Nach einem Jahr Pause kam der 28. Bundeskongress vom 22. bis 24. Juni 1912 im Hotel „Zur Tulpe“ in Halle zur Austragung.

Beim I. Hauptturnier erspielten sich drei Spieler aus vier Partien 3,0 Punkte und so musste das Los über Platzierung und Vergabe der Preise entscheiden. Turniersieger wurde dadurch Heilbronner vor Laue und Amtsgerichtsrat Kuntze. Die Losprozedur war allerdings nicht ganz so schlimm, denn alle drei Spieler kamen vom Halleschen Schachklub. Auch bei den Plätzen 4 und 5 erfolgte eine Verlosung.
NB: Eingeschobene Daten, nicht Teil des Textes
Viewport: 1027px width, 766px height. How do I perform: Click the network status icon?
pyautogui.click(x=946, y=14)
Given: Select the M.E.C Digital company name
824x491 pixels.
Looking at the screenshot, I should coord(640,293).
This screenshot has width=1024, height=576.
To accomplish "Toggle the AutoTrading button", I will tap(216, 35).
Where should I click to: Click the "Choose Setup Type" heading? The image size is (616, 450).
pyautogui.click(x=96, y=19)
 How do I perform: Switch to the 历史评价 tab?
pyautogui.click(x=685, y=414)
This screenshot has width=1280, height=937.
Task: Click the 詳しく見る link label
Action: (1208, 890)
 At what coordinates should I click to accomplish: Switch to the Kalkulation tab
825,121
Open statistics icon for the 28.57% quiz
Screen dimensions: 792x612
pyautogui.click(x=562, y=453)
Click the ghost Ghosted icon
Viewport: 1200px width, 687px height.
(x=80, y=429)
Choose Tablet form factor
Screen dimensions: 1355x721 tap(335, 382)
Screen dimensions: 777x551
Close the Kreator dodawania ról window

Der 29. Kongress fand am 21. und 22. Juni 1913 im Hotel „Kaiserhof“ in Dessau statt. Am späten Nachmittag 5.00 Uhr des ersten Tages begann das Turnier, an dem sich sieben Spieler beteiligten.  Die Spiele dauerten an beiden Tagen so lange, dass sie zu einem späteren Zeitpunkt beendet werden sollten. Allerdings liegen darüber keine Ergebnisse vor.  Vielleicht gab es auch andere Probleme, die solch ein Fehlen überdeckten.

Im Jahr darauf begann der I. Weltkrieg und damit endete vorerst einmal das kontinuierliche Bundesleben.